The four former Shin Bet leaders said they recognized the contradictions between some of their actions as security chiefs and their opinions today.
"Why is it that everyone -- (Shin Bet) directors, chief of staff, former security personnel -- after a long service in security organizations become the advocates of reconciliation with the Palestinians?" asked Yaakov Perry, whose term as security chief from between 1988 and 1995 covered the first Palestinian uprising.
"Because they were there. We know the material, the people in the field, and surprisingly, both sides."
The security chiefs denounced virtually every major military and political tactic of the Sharon administration, adding to mounting dissent inside Israel against the prime minister's handling of a conflict that has claimed the lives of more than 2,500 Palestinians and nearly 900 Israelis and foreigners.
In recent weeks, after army chief of staff Lt. Gen.
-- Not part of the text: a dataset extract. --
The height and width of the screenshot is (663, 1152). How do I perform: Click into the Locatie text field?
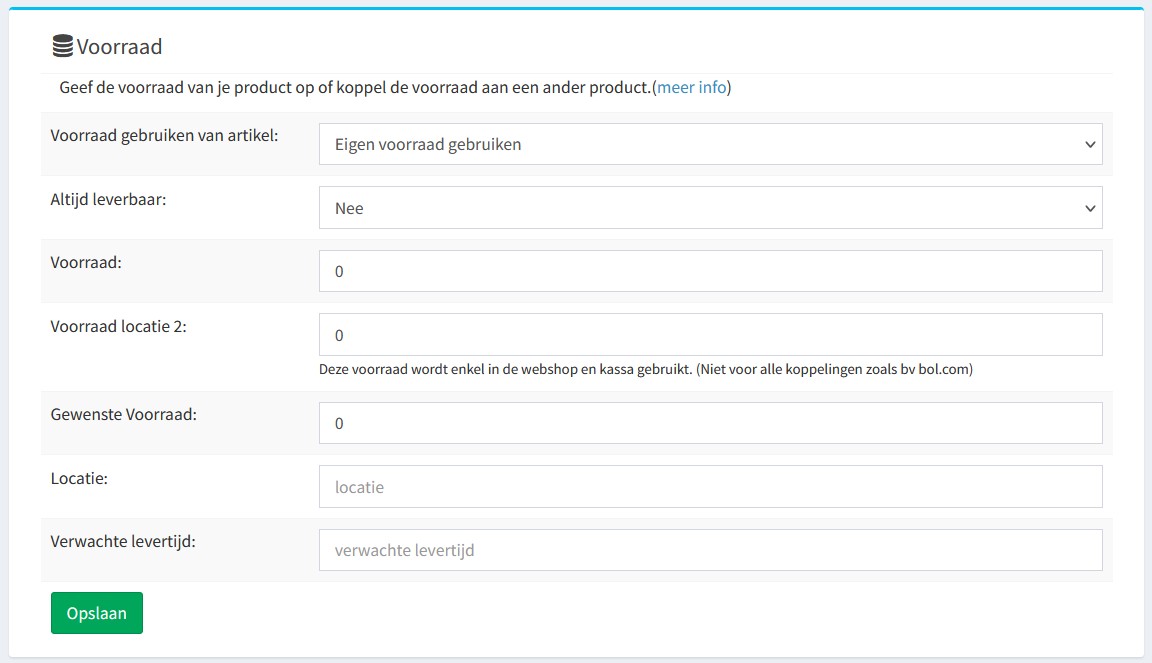tap(710, 487)
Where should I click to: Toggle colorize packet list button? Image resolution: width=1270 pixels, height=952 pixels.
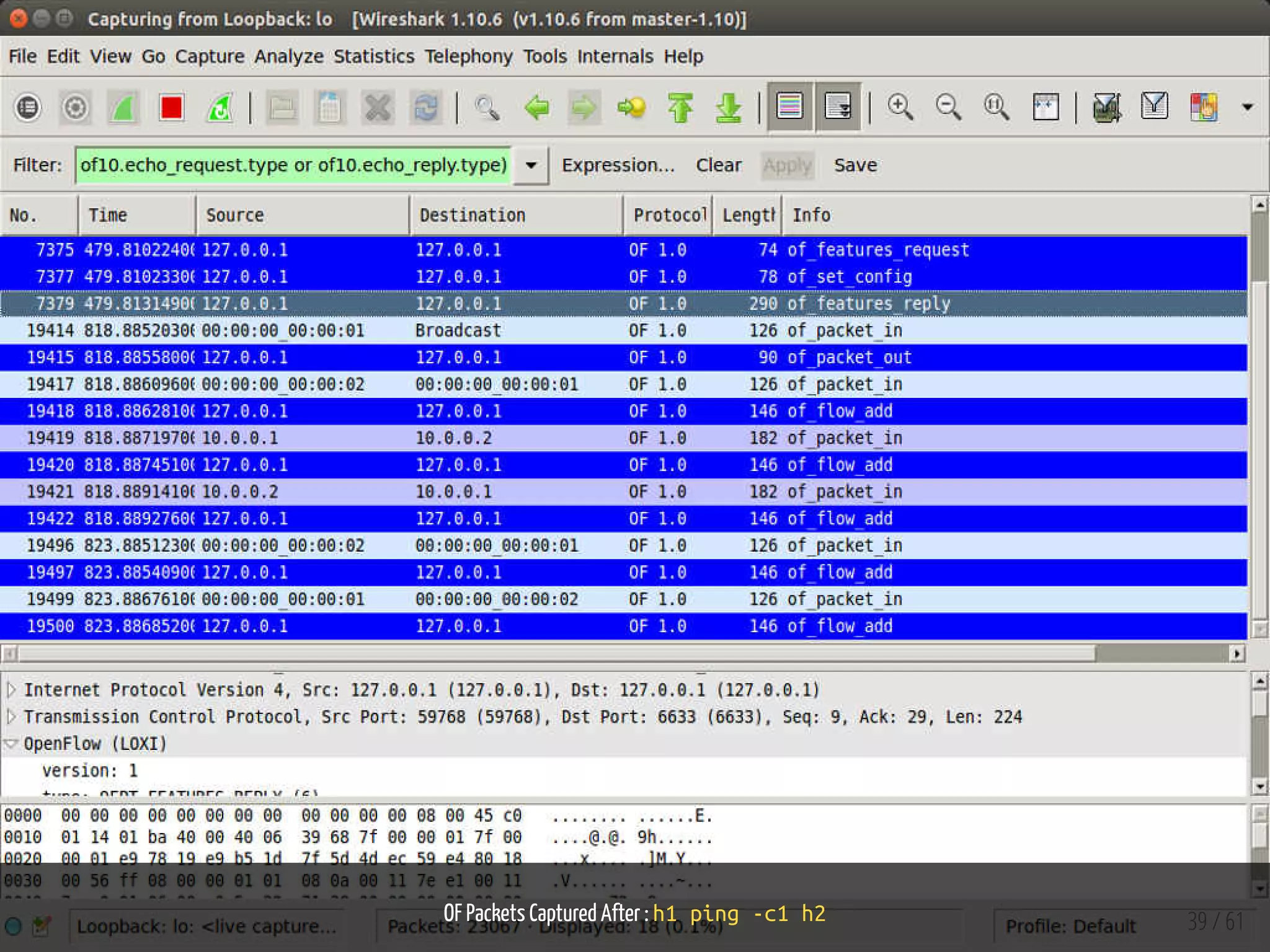[789, 107]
Moshe Yaalon has criticized Sharon's clampdown on Palestinians in the West Bank, active and reserve Air Force pilots have publicly declared the military's use of missiles and bombs to kill militants in civilian neighborhoods to be "immoral," activists have initiated independent peace proposals and opinion polls indicate that faith in Sharon is plummeting.
Perry said the country is "going in the direction of decline, nearly a catastrophe" on almost every level -- economic, political, security and social. "If something doesn't happen here, we will continue to live by the sword, we will continue to wallow in the mud, and we will continue to destroy ourselves," he said.
The four men said Israel should be prepared to initiate a peace process unilaterally rather than wait for the Palestinians to bring a halt to terrorism, which is Sharon's overriding prerequisite for negotiations.
"As of today, we are preoccupied with preventing terror," Gillon said. "Why? Because this is the condition for making political progress. And this is a mistake."
"You are wrong if you think that this is a mistake," interjected Shalom. "It is not a mistake. It is an excuse -- an excuse for doing nothing."
The group was particularly critical of Sharon's attempt to sideline Arafat and declare him "irrelevant" -- also a key tenet of President Bush's Middle East policy.
"It was the mother of all errors with regard to Arafat," said Shalom, who now works as a business consultant. "We cannot determine who will have the greatest influence over there. So let us look at the Palestinians' political map, and it is a fact that nothing can happen without Arafat."